ASSESSING THE VULNERABILITY OF GLOBAL VALUE CHAINS TO GLOBAL ECONOMIC RISKS
DOI:
https://doi.org/10.31891/2307-5740-2025-346-5-73Keywords:
global value chains, global economic risks, vulnerability, interdependenceAbstract
The aim of this paper is to assess the vulnerability of global value chains (GVCs) to macroeconomic shocks, in particular, the 2008 Global Financial Crisis (GFC), trade tensions and the COVID-19 pandemic. The paper analyses how these events have led to structural changes in global trade, including a significant reduction in exports and disruptions to logistics chains. Dynamic regression modelling is applied based on trade data and value chain indicators (OECD) for the period 2007–2020. The study identifies the impact of GDP growth rates of key economies (USA, EU, China) and the time factor on GVC indicators (reimported domestic value added, foreign value added in gross exports, gross imports of final and intermediate goods) in different regions (Japan, Korea, USA, China, EU, NAFTA, ASEAN). The results showed that the indicator of gross imports of final products is the most sensitive to macroeconomic dynamics, demonstrating a high explanatory power of the models. Complex relationships were also revealed, in particular, the negative impact of China's own GDP growth on its reimports, which indicates import substitution processes. The results emphasize the structural interdependence of world economies and confirm the high vulnerability of GVCs to global crises.

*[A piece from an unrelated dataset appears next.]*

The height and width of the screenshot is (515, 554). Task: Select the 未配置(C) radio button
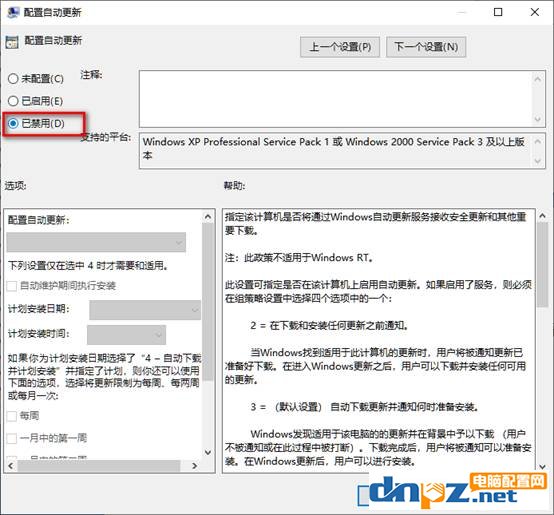click(13, 78)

The highest explanatory power was achieved for the model of gross imports of final products, which indicates a strong and direct dependence of demand for final products on the macroeconomic dynamics of the world's largest economies and long-term trends (time factor). Reimported domestic value added and foreign value added in exports also showed significant sensitivity to the selected factors, although with less universal statistical significance. For example, China's GDP growth had a significant negative impact on its own re-imports and foreign value added, which may indicate a successful import substitution strategy and strengthening of domestic production capacity. Thus, global value chains have confirmed their structural vulnerability to powerful economic and geopolitical shocks. Modeling has clearly shown that the macroeconomic dynamics of key global economies (the US, EU, China) are a decisive factor for GVC integration indicators. The continued functioning and restoration of stability in GVCs, which is threatened by military aggression against Ukraine, requires accelerated digitalization and, likely, further reconfiguration to increase resilience (regionalization, chain shortening, supplier reliability improvement).